Exercise description:
A complete and exact copy of the data below is the task.

** Material for this task follows **

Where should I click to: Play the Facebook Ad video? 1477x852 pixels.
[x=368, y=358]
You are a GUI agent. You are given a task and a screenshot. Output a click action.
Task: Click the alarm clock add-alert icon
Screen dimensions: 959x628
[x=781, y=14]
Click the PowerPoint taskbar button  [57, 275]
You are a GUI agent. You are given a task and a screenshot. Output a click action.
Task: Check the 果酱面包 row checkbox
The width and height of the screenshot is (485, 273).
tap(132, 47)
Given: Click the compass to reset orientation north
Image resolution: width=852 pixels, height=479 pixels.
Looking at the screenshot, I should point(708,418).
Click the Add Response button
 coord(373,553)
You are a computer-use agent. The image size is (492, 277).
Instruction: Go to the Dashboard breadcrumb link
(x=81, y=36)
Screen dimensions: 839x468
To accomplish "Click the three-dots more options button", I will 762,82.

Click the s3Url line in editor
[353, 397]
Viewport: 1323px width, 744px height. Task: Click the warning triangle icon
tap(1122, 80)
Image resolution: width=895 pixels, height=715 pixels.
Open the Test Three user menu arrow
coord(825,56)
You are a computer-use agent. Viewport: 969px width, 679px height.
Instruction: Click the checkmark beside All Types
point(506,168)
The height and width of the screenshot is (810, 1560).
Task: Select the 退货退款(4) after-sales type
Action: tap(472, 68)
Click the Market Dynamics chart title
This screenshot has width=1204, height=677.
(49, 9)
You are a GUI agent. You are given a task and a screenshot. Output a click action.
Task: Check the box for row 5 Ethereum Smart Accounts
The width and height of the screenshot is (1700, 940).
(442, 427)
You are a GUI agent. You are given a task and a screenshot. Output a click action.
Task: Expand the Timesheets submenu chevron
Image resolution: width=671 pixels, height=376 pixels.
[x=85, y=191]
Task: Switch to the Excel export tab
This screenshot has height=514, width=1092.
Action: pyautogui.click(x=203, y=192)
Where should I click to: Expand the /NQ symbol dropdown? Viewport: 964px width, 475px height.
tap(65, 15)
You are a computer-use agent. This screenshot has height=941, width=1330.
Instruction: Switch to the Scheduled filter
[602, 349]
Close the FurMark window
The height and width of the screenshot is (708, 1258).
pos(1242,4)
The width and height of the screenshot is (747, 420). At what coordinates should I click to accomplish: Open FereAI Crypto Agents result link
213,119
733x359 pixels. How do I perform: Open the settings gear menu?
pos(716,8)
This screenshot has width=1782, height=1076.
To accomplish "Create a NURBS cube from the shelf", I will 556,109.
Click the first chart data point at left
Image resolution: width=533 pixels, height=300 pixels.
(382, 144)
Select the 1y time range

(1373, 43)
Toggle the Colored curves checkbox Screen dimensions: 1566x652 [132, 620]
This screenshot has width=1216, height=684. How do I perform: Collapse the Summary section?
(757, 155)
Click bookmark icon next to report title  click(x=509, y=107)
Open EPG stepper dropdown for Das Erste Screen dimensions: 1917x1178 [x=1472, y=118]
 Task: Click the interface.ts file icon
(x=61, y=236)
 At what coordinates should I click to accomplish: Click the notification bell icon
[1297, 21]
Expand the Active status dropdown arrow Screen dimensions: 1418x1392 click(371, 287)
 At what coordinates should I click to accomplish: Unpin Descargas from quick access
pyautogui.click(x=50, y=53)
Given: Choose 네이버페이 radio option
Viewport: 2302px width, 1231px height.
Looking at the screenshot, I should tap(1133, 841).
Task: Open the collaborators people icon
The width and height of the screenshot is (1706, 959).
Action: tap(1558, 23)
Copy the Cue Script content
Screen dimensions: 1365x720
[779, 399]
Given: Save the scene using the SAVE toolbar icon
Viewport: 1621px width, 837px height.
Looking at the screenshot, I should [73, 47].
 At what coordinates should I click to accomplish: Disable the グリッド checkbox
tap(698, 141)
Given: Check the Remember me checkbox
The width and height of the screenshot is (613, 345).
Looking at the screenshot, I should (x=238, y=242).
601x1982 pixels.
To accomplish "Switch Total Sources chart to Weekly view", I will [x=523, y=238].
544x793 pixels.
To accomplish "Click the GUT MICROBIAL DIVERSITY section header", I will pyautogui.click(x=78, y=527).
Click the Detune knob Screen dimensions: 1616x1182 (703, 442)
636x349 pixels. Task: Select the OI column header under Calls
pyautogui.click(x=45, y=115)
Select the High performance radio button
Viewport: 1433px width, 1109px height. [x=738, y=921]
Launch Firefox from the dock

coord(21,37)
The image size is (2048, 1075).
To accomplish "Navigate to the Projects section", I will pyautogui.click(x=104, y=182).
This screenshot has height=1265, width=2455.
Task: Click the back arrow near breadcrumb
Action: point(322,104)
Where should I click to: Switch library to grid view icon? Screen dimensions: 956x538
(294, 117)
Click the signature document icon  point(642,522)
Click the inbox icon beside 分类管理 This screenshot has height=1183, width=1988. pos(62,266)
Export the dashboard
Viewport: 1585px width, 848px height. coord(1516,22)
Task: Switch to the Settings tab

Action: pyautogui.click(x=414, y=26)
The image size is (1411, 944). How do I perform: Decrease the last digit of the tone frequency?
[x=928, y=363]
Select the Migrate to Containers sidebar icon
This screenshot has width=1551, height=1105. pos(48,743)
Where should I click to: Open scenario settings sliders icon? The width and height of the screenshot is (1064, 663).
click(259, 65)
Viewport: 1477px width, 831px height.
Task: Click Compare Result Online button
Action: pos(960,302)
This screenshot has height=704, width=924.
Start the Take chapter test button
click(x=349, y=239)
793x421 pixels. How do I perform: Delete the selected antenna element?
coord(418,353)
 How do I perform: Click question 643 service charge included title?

** End of Material for this task **

Problem solution:
Where should I click to: Play the Facebook Ad video? 1477x852 pixels.
[x=368, y=358]
You are a GUI agent. You are given a task and a screenshot. Output a click action.
Task: Click the alarm clock add-alert icon
Screen dimensions: 959x628
[x=781, y=14]
Click the PowerPoint taskbar button  [57, 275]
You are a GUI agent. You are given a task and a screenshot. Output a click action.
Task: Check the 果酱面包 row checkbox
The width and height of the screenshot is (485, 273).
tap(132, 47)
Given: Click the compass to reset orientation north
Image resolution: width=852 pixels, height=479 pixels.
Looking at the screenshot, I should point(708,418).
Click the Add Response button
 coord(373,553)
You are a computer-use agent. The image size is (492, 277).
Instruction: Go to the Dashboard breadcrumb link
(x=81, y=36)
Screen dimensions: 839x468
To accomplish "Click the three-dots more options button", I will 762,82.

Click the s3Url line in editor
[353, 397]
Viewport: 1323px width, 744px height. Task: Click the warning triangle icon
tap(1122, 80)
Image resolution: width=895 pixels, height=715 pixels.
Open the Test Three user menu arrow
coord(825,56)
You are a computer-use agent. Viewport: 969px width, 679px height.
Instruction: Click the checkmark beside All Types
point(506,168)
The height and width of the screenshot is (810, 1560).
Task: Select the 退货退款(4) after-sales type
Action: tap(472, 68)
Click the Market Dynamics chart title
This screenshot has width=1204, height=677.
(49, 9)
You are a GUI agent. You are given a task and a screenshot. Output a click action.
Task: Check the box for row 5 Ethereum Smart Accounts
The width and height of the screenshot is (1700, 940).
(442, 427)
You are a GUI agent. You are given a task and a screenshot. Output a click action.
Task: Expand the Timesheets submenu chevron
Image resolution: width=671 pixels, height=376 pixels.
[x=85, y=191]
Task: Switch to the Excel export tab
This screenshot has height=514, width=1092.
Action: pyautogui.click(x=203, y=192)
Where should I click to: Expand the /NQ symbol dropdown? Viewport: 964px width, 475px height.
tap(65, 15)
You are a computer-use agent. This screenshot has height=941, width=1330.
Instruction: Switch to the Scheduled filter
[602, 349]
Close the FurMark window
The height and width of the screenshot is (708, 1258).
pos(1242,4)
The width and height of the screenshot is (747, 420). At what coordinates should I click to accomplish: Open FereAI Crypto Agents result link
213,119
733x359 pixels. How do I perform: Open the settings gear menu?
pos(716,8)
This screenshot has width=1782, height=1076.
To accomplish "Create a NURBS cube from the shelf", I will 556,109.
Click the first chart data point at left
Image resolution: width=533 pixels, height=300 pixels.
(382, 144)
Select the 1y time range

(1373, 43)
Toggle the Colored curves checkbox Screen dimensions: 1566x652 [132, 620]
This screenshot has width=1216, height=684. How do I perform: Collapse the Summary section?
(757, 155)
Click bookmark icon next to report title  click(x=509, y=107)
Open EPG stepper dropdown for Das Erste Screen dimensions: 1917x1178 [x=1472, y=118]
 Task: Click the interface.ts file icon
(x=61, y=236)
 At what coordinates should I click to accomplish: Click the notification bell icon
[1297, 21]
Expand the Active status dropdown arrow Screen dimensions: 1418x1392 click(371, 287)
 At what coordinates should I click to accomplish: Unpin Descargas from quick access
pyautogui.click(x=50, y=53)
Given: Choose 네이버페이 radio option
Viewport: 2302px width, 1231px height.
Looking at the screenshot, I should tap(1133, 841).
Task: Open the collaborators people icon
The width and height of the screenshot is (1706, 959).
Action: tap(1558, 23)
Copy the Cue Script content
Screen dimensions: 1365x720
[779, 399]
Given: Save the scene using the SAVE toolbar icon
Viewport: 1621px width, 837px height.
Looking at the screenshot, I should [73, 47].
 At what coordinates should I click to accomplish: Disable the グリッド checkbox
tap(698, 141)
Given: Check the Remember me checkbox
The width and height of the screenshot is (613, 345).
Looking at the screenshot, I should (x=238, y=242).
601x1982 pixels.
To accomplish "Switch Total Sources chart to Weekly view", I will [x=523, y=238].
544x793 pixels.
To accomplish "Click the GUT MICROBIAL DIVERSITY section header", I will pyautogui.click(x=78, y=527).
Click the Detune knob Screen dimensions: 1616x1182 (703, 442)
636x349 pixels. Task: Select the OI column header under Calls
pyautogui.click(x=45, y=115)
Select the High performance radio button
Viewport: 1433px width, 1109px height. [x=738, y=921]
Launch Firefox from the dock

coord(21,37)
The image size is (2048, 1075).
To accomplish "Navigate to the Projects section", I will pyautogui.click(x=104, y=182).
This screenshot has height=1265, width=2455.
Task: Click the back arrow near breadcrumb
Action: point(322,104)
Where should I click to: Switch library to grid view icon? Screen dimensions: 956x538
(294, 117)
Click the signature document icon  point(642,522)
Click the inbox icon beside 分类管理 This screenshot has height=1183, width=1988. pos(62,266)
Export the dashboard
Viewport: 1585px width, 848px height. coord(1516,22)
Task: Switch to the Settings tab

Action: pyautogui.click(x=414, y=26)
The image size is (1411, 944). How do I perform: Decrease the last digit of the tone frequency?
[x=928, y=363]
Select the Migrate to Containers sidebar icon
This screenshot has width=1551, height=1105. pos(48,743)
Where should I click to: Open scenario settings sliders icon? The width and height of the screenshot is (1064, 663).
click(259, 65)
Viewport: 1477px width, 831px height.
Task: Click Compare Result Online button
Action: pos(960,302)
This screenshot has height=704, width=924.
Start the Take chapter test button
click(x=349, y=239)
793x421 pixels. How do I perform: Delete the selected antenna element?
coord(418,353)
 How do I perform: Click question 643 service charge included title?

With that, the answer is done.